The two stage R-1820 was the -48 not the 46.

According to White's book on the R-2800 all R-2800 had fordged aluminum cooling muffs shrunk on to steel cylinder barrels. The C series muffs were just a little bit larger to match the greatly improved cylinder head. Just looking at a good pictuer of a B series you tell that they're not steel fins by their depth and shape. Steel barrels tend to have more uniform and shallower depth to the fins. Steel after all is harder to cut than aluminum. Even more so for steel used in high ware applications like a cylinder barrel.
 
Davparl that's correct the od of the steel barrel was slighty greater than the aluminum muff. This ensures really good contact between the two. You really don't want any warping between the two parts. That was a major problem in the early days of radials befor the technique was developed.
 
You are correct, the error is mine.

I believe on the aircooled engines it was common to replace a cylinder (or "jug") rather than repair (bore out or hone to larger size).

This could vary (?) depending on both the availability of spare cylinders and the level of the maintenance facility. The equipment needed to resurface or reline a single cylinder might be more than the equipment needed to replace an air cooled cylinder.

Sometimes one or more cylinders were replaced before an aircooled engine was sent for complete overhaul.

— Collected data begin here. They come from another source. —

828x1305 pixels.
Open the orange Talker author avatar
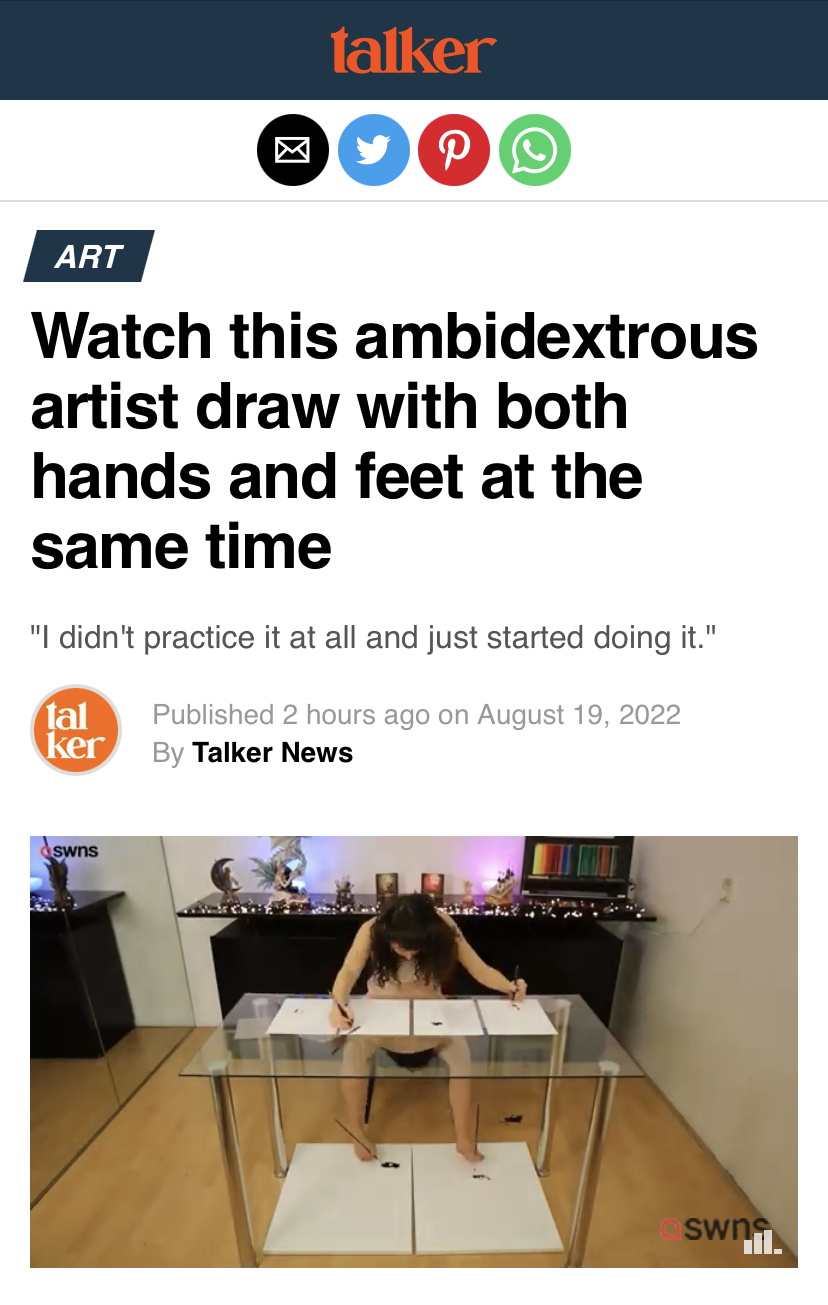76,730
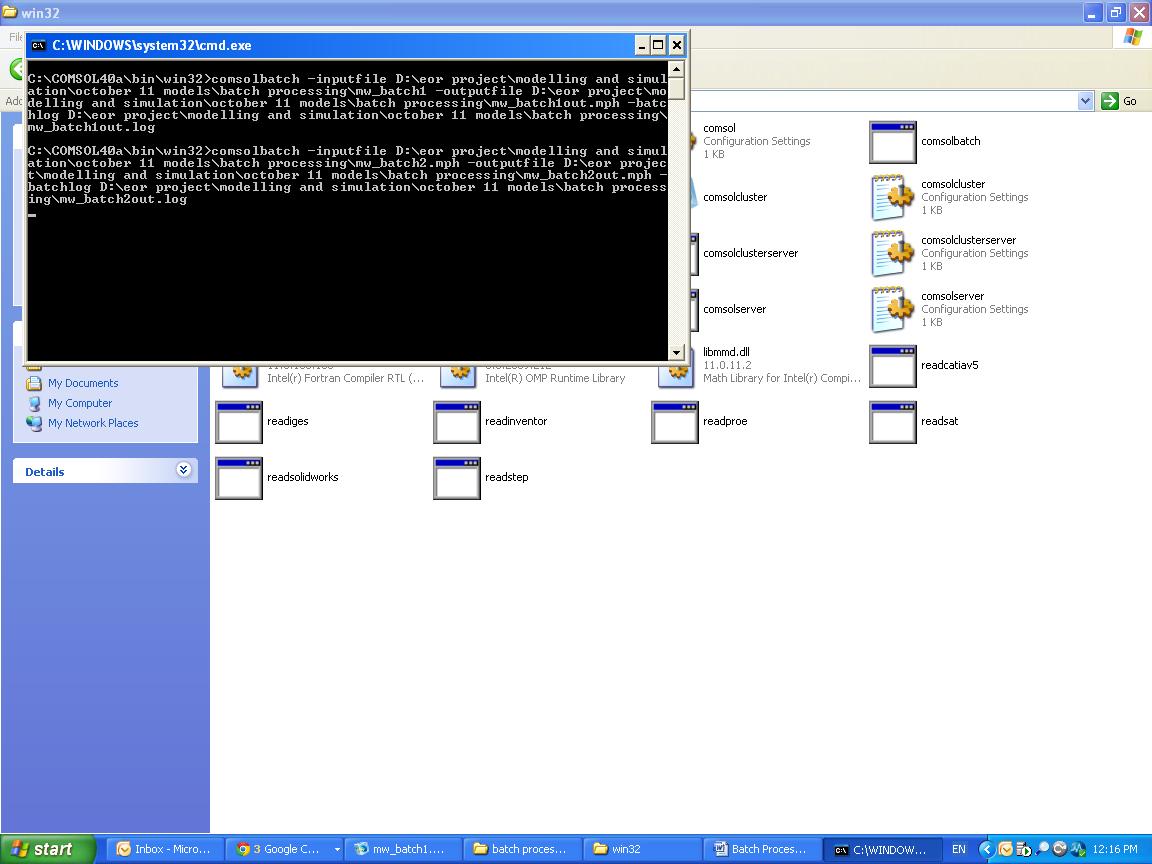Select the readstep application icon

(x=457, y=478)
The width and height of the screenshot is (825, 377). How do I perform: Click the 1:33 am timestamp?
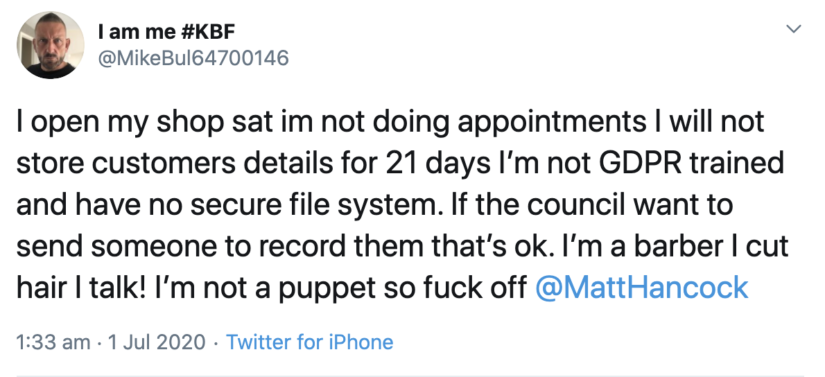point(53,342)
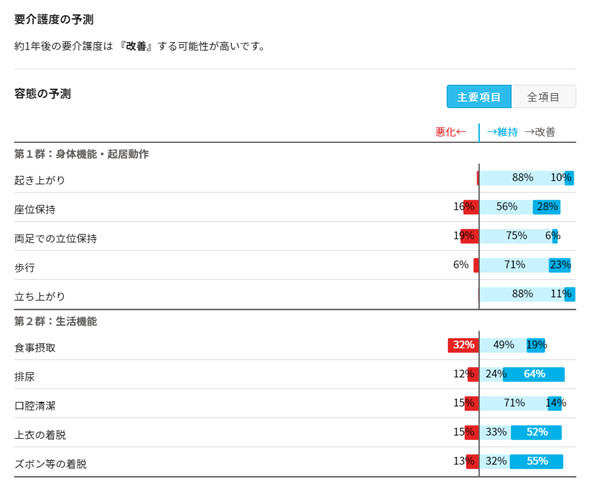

In the liquid cooled V-12 throwing away an aluminum block holding 6 cylinder liners and the work needed to fit the pistons/rings to 6 new liners because a single cylinder is out of spec is much more wasteful. Replacing the cylinder liners on an individual basis makes more sense but was probably done at an overhaul facility rather than at squadron/group level.

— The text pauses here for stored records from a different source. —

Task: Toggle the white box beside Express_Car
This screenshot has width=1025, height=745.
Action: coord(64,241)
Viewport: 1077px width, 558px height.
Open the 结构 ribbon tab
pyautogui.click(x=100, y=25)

As engines got better overhaul procedures changed. IN the 1930s it was not uncommon to perform "top end" overhauls in which the valves, valve seats, springs and other valve gear was inspected and replaced/repaired in between complete overhauls. In the "top end" overhaul the crankcase was left intact so the crankshaft bearings (both main and rod) weren't even looked at.

On all the Pre-WWII radials the cylinder barrels were steel alloy with machined in fins so there was no question of replacing a cylinder liner. It was all one piece.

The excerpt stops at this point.